Close to one million North Carolinians will claim state Earned Income Tax Credit for last time this tax season

By: - March 13, 2014 1:22 pm

EITC_nc

Unless lawmakers reverse course, nearly one million North Carolina families will claim the state Earned Income Tax Credit (EITC) for the last time this tax season—one year after Gov. McCrory signed a bill ending the tax credit, according to a new report from the NC Budget and Tax Center.

In 2013, North Carolina lawmakers put an end to the state EITC, which helps low-wage workers keep more of their income so they can afford basic necessities, like child care, while pursuing deep tax cuts that primarily benefit wealthy individuals and profitable corporations. Combined with the income tax cuts that benefit the wealthy, the loss of the state EITC tilts the tax system even more out of balance. The state’s tax system already asked more from low- and middle-income families than it did from those earning the most, and this makes the disparity even worse. The resulting tax shift is neither true tax reform nor good for North Carolina’s economy.

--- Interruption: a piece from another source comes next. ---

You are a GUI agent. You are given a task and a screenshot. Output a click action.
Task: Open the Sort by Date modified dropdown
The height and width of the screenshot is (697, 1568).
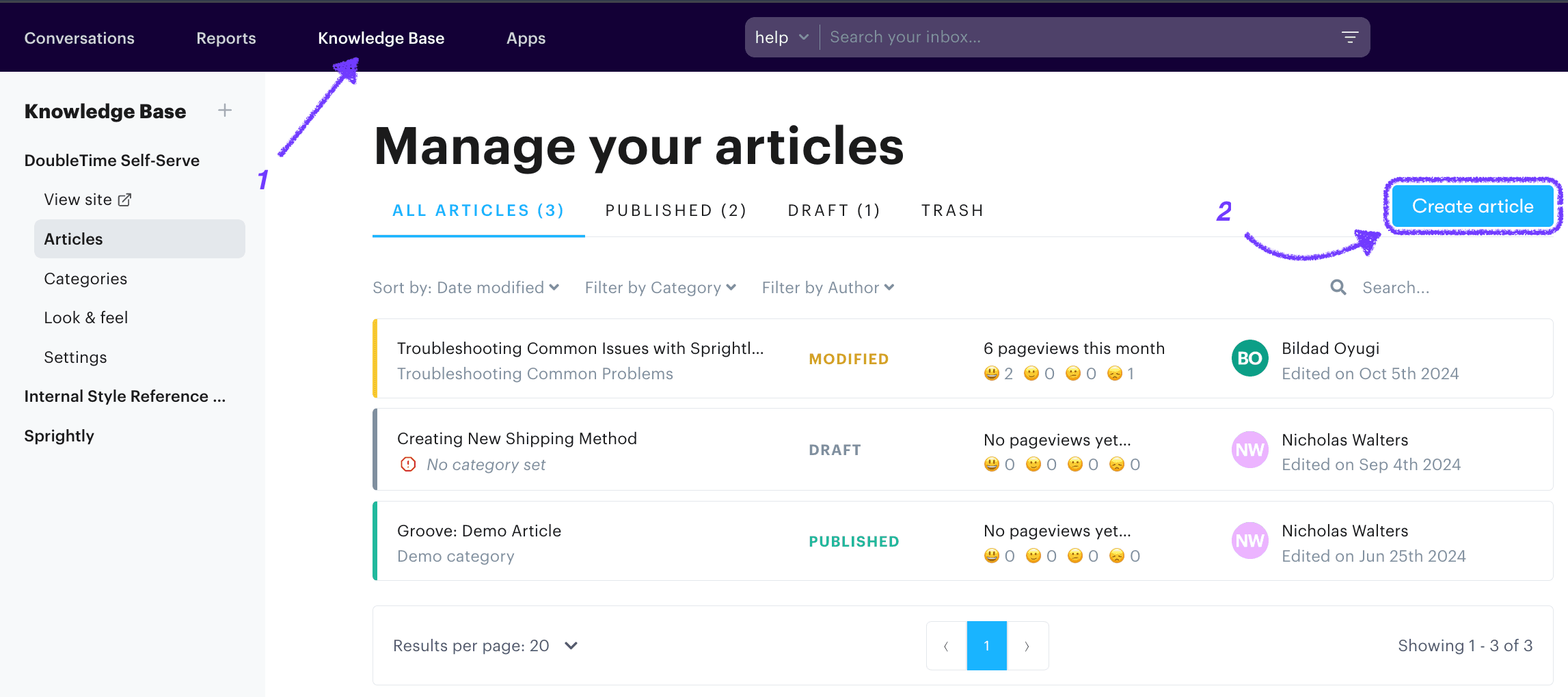[465, 287]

Lawmakers established the state EITC in 2007 in the middle of two economic downturns and during a period when North Carolina families faced job loss, spikes in poverty, and a boom in low-wage work, the report said. Today, working families continue to face economic hardship, but the state EITC—which is only available to people who work and earn income from wages, salaries, or self-employment—has helped families stay afloat. The state EITC offsets the higher share of state and local taxes low-wage workers pay compared to high-income workers, allowing them to keep more of what they earn.

More than 900,000 North Carolinians claimed the state EITC for tax year 2012, benefiting nearly 1.2 million children. The report includes a chart with county-level impacts of the EITC, including the number of qualifying children. Counties located in the eastern part of the state—which face persistent levels of high poverty—have the highest concentrations of EITC recipients.

The EITC is widely recognized as one of the most effective anti-poverty tools nationwide, the report said. The federal EITC lifted approximately 298,000 North Carolinians—half of whom were children—above the federal poverty line between 2010 and 2012. Similar data is not available on the state EITC, but, like the federal credit, the state credit helps low-wage workers pay for basic needs such as shelter, food, utilities, transportation, and child care. Its loss could push families into poverty at a time when North Carolina already has the 10th highest poverty and child poverty rates in the nation.

For young children, moving out of poverty is particularly important because poverty impacts the architecture of their developing brains. Research has found that lifting income in early childhood not only tends to improve a child’s immediate educational outcomes, but is associated with more schooling, attachment to the labor force, and higher earnings in adulthood.

The EITC makes a positive difference in the lives of working families with children, especially during the weak economic recovery. Now is the worst time to further shift the tax load onto North Carolina’s lowest-paid workers. It’s not too late to reverse course on the EITC. State lawmakers should reinstate the EITC so working families can continue to claim this modest but critical support during the next tax season.

Tazra Mitchell is a Policy Analyst at the N.C. Budget and Tax Center.